ValidationCurveDisplay#

class sklearn.model_selection.ValidationCurveDisplay(*, param_name, param_range, train_scores, test_scores, score_name=None)[source]#

验证曲线可视化。

建议使用 from_estimator 创建一个 ValidationCurveDisplay 实例。所有参数都存储为属性。

更多信息请参阅用户指南，了解可视化 API 的一般信息，以及详细文档，了解验证曲线可视化。

1.3 版本新增。

参数:

param_namestr: 已变化参数的名称。
param_rangearray-like of shape (n_ticks,): 已评估参数的值。
train_scoresndarray of shape (n_ticks, n_cv_folds): 训练集上的得分。
test_scoresndarray of shape (n_ticks, n_cv_folds): 测试集上的得分。
score_namestr, default=None: validation_curve 中使用的得分名称。它将覆盖从 scoring 参数推断出的名称。如果 score 为 None，则在 negate_score 为 False 时使用 "Score"，否则使用 "Negative score"。如果 scoring 是字符串或可调用对象，我们将推断名称。我们会将 _ 替换为空格，并使首字母大写。我们还会删除 neg_，并在 negate_score 为 False 时将其替换为 "Negative"，否则直接删除。

属性:

ax_matplotlib Axes: 包含验证曲线的坐标轴。
figure_matplotlib Figure: 包含验证曲线的图。
errorbar_list of matplotlib Artist or None: 当 std_display_style 为 "errorbar" 时，这是一个 matplotlib.container.ErrorbarContainer 对象的列表。如果使用其他样式，errorbar_ 为 None。
lines_list of matplotlib Artist or None: 当 std_display_style 为 "fill_between" 时，这是一个 matplotlib.lines.Line2D 对象的列表，对应于平均训练和测试得分。
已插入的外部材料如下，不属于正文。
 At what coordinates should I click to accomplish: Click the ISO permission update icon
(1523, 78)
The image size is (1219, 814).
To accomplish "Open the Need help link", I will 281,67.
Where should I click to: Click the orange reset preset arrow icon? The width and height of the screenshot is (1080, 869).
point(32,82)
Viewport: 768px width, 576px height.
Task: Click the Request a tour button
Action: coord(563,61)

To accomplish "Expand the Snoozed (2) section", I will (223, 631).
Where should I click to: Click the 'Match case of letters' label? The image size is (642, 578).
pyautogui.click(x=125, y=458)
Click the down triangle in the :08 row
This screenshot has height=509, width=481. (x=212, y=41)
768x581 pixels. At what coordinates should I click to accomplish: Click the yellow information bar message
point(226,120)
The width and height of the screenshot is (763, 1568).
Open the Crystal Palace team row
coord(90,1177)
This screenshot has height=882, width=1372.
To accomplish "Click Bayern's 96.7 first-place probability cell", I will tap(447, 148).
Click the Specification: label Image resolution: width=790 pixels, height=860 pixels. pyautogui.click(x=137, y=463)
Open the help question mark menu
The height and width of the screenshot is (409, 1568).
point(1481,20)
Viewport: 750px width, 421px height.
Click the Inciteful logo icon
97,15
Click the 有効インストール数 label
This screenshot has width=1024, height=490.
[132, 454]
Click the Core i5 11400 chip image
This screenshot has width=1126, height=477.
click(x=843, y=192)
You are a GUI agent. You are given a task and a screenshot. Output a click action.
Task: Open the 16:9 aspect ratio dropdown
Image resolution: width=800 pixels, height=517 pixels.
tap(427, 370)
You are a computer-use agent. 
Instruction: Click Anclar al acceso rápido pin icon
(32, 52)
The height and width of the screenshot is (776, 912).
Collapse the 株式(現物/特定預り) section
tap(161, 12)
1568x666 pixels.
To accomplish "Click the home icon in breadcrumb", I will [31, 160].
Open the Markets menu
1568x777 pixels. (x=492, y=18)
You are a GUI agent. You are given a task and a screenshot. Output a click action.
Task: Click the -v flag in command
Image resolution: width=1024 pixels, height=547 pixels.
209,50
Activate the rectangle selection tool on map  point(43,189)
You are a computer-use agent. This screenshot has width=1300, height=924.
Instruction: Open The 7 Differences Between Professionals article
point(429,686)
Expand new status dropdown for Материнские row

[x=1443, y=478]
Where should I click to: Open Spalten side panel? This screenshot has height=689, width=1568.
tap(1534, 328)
如果使用其他样式，line_ 为 None。
fill_between_list of matplotlib Artist or None: 当 std_display_style 为 "fill_between" 时，这是一个 matplotlib.collections.PolyCollection 对象的列表。如果使用其他样式，fill_between_ 为 None。

另请参阅

sklearn.model_selection.validation_curve: 计算验证曲线。

示例

>>> import numpy as np
>>> import matplotlib.pyplot as plt
>>> from sklearn.datasets import make_classification
>>> from sklearn.model_selection import ValidationCurveDisplay, validation_curve
>>> from sklearn.linear_model import LogisticRegression
>>> X, y = make_classification(n_samples=1_000, random_state=0)
>>> logistic_regression = LogisticRegression()
>>> param_name, param_range = "C", np.logspace(-8, 3, 10)
>>> train_scores, test_scores = validation_curve(
...     logistic_regression, X, y, param_name=param_name, param_range=param_range
... )
>>> display = ValidationCurveDisplay(
...     param_name=param_name, param_range=param_range,
...     train_scores=train_scores, test_scores=test_scores, score_name="Score"
... )
>>> display.plot()
<...>
>>> plt.show()

../../_images/sklearn-model_selection-ValidationCurveDisplay-1.png

classmethod from_estimator(estimator, X, y, *, param_name, param_range, groups=None, cv=None, scoring=None, n_jobs=None, pre_dispatch='all', verbose=0, error_score=nan, fit_params=None, ax=None, negate_score=False, score_name=None, score_type='both', std_display_style='fill_between', line_kw=None, fill_between_kw=None, errorbar_kw=None)[source]#

从估计器创建验证曲线显示。

更多信息请参阅用户指南，了解可视化 API 的一般信息，以及详细文档，了解验证曲线可视化。

参数:

estimator实现“fit”和“predict”方法的对象类型

每次验证都会克隆该类型的对象。

Xarray-like of shape (n_samples, n_features)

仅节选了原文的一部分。